Much digital ink has been spilled today freaking out over Gurman’s “Liquid Glass isn’t going anywhere” take. I think we’re all talking about the same thing.

Aqua was around from 2001 to 2014. The Aqua of Mac OS X Public Beta is hardly the same as the one in Mavericks, but it’s still Aqua.

Several good innovations in physical coherence and interaction mechanics went into Liquid Glass. Unfortunately, the first visual execution of the concept has some egregious flaws. But give it 12 years!

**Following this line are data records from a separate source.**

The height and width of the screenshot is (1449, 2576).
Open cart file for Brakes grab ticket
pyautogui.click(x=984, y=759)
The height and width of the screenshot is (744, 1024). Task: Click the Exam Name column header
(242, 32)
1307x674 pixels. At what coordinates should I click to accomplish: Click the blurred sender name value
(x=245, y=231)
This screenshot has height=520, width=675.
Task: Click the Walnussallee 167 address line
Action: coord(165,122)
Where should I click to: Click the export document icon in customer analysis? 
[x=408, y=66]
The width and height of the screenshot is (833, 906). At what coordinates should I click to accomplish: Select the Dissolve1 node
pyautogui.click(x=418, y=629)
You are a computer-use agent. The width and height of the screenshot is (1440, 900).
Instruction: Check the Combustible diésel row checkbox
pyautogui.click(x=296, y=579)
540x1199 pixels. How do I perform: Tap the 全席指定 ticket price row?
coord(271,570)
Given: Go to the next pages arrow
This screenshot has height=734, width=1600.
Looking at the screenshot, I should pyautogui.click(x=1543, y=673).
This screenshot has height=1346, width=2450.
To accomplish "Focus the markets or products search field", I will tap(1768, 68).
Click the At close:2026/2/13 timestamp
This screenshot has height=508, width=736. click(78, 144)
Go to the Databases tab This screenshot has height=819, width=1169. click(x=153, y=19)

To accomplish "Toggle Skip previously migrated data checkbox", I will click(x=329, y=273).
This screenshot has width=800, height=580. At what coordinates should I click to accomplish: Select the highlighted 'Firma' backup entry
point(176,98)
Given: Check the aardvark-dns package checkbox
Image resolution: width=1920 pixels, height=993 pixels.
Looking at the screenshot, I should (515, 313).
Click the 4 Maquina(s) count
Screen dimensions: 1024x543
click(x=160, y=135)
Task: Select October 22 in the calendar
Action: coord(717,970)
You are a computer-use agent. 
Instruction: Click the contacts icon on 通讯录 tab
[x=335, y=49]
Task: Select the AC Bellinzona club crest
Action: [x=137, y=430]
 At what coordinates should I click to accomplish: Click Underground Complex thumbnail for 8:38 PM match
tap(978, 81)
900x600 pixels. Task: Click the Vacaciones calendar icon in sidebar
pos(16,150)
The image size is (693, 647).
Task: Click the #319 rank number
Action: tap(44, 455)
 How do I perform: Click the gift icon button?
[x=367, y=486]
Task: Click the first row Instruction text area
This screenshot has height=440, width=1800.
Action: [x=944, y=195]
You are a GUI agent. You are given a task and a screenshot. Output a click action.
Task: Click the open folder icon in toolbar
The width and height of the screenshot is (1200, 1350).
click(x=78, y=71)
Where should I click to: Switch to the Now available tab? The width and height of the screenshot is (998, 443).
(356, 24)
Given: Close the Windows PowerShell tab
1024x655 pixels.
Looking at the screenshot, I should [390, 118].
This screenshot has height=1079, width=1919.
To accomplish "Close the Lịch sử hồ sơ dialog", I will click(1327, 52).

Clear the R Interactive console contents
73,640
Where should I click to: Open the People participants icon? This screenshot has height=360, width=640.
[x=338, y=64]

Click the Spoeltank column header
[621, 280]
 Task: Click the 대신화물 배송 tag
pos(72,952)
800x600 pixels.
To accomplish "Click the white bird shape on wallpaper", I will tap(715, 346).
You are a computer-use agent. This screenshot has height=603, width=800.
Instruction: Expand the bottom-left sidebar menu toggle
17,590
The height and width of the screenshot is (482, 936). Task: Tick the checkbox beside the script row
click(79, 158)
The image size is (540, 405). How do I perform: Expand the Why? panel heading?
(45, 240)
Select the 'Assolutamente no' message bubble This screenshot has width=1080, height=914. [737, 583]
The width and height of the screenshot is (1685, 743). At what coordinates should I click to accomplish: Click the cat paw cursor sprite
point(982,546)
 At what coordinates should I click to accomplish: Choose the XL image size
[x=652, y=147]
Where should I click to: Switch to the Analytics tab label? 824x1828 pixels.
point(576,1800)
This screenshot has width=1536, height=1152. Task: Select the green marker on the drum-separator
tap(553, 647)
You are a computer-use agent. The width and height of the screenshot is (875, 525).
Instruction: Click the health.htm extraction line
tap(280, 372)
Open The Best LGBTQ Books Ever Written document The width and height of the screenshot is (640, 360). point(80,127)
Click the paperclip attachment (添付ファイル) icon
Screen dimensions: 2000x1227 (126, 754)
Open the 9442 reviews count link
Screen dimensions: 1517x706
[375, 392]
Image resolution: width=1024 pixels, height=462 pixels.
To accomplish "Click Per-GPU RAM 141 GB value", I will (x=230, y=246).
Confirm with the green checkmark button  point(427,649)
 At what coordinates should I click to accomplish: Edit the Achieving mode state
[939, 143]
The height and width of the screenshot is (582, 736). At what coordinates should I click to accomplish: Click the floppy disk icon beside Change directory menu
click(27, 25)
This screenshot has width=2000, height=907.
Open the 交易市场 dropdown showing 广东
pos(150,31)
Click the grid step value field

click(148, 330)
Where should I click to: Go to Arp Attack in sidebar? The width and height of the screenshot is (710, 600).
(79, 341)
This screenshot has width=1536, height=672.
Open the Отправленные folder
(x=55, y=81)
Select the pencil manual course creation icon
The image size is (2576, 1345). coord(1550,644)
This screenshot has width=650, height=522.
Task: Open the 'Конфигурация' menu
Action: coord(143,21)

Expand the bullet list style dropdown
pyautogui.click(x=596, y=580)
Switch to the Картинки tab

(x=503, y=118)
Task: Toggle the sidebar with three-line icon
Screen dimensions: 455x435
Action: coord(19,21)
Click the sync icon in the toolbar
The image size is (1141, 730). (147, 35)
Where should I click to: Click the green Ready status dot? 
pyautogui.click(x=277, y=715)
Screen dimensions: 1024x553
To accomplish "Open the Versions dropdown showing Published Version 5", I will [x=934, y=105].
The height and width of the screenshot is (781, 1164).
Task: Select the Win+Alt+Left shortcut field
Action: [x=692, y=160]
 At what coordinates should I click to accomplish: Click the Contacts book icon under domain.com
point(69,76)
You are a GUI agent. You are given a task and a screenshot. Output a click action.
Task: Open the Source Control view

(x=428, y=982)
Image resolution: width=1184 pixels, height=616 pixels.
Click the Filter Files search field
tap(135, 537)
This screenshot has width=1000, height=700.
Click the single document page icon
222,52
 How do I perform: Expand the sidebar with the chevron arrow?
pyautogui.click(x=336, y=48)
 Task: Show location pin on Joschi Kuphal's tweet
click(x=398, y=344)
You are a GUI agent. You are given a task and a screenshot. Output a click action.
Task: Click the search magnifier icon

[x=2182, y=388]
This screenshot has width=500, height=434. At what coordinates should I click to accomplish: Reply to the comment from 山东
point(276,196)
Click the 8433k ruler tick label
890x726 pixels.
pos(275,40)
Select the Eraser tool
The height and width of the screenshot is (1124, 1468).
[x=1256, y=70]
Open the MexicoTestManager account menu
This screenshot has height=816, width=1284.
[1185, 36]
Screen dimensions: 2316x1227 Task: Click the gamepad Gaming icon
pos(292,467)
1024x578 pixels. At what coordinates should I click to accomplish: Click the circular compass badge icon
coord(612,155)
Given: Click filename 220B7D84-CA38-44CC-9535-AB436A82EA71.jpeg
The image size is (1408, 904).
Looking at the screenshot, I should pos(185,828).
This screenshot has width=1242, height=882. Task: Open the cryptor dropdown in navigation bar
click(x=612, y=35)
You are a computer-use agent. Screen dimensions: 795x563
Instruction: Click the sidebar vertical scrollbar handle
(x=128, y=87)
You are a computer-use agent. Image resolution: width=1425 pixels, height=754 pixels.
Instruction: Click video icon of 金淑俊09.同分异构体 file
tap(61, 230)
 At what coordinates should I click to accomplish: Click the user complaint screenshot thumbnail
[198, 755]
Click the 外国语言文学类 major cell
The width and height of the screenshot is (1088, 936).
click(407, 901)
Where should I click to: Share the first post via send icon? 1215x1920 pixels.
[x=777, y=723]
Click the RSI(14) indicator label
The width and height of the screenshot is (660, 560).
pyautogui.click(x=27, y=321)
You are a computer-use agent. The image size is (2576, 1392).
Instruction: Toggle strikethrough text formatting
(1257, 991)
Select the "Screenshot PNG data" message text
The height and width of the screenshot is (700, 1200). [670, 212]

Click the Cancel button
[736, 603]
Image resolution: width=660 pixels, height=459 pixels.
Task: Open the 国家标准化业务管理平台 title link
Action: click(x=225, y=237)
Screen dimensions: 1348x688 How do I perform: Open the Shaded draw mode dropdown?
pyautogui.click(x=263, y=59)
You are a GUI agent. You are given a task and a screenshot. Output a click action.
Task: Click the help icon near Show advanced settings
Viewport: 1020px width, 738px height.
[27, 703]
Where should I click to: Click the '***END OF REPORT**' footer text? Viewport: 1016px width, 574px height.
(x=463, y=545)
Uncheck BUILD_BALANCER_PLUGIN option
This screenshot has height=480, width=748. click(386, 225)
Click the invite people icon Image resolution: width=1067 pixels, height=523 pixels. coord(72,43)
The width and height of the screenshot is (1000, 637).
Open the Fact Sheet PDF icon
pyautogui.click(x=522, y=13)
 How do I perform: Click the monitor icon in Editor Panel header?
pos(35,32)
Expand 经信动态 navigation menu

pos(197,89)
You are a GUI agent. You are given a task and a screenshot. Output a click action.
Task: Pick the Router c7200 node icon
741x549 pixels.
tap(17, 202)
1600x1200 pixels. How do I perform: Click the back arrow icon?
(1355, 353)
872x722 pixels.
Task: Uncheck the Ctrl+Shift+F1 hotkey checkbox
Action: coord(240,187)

@radu Genuine question: what are examples of these good innovations in physical coherence and interaction mechanics? Asking because in all my experiences with Liquid Glass so far, I have not perceived these things.
@tuomas_h Really good question. I think the controls that morph into menus or sheets can help users understand semantic relationships and the expected next step in a flow. Pinchable sheets might seem silly, but they get us closer to an ideal of directly-manipulable, always-zoomable UI, same as the visionOS feature that lets you pinch any window. Pinching is a powerful interaction that remains underutilized. The liveliness of a UI that’s hyper-reactive to touch and expresses …
@tuomas_h …intrinsic physicality (see: iPhone Shortcuts editor bottom sheet) does feel like it’s pushing the state of the art, and definitely helps the user know a touch device is responsive to input in a way we couldn’t do before. Yes, lots of these lack polish, taste, consistency, or all of those, but the underlying concepts are good, IMO. If they can keep pushing on the positive aspects and reel in the crazy and weird visual distractions, I think this could be net-positive.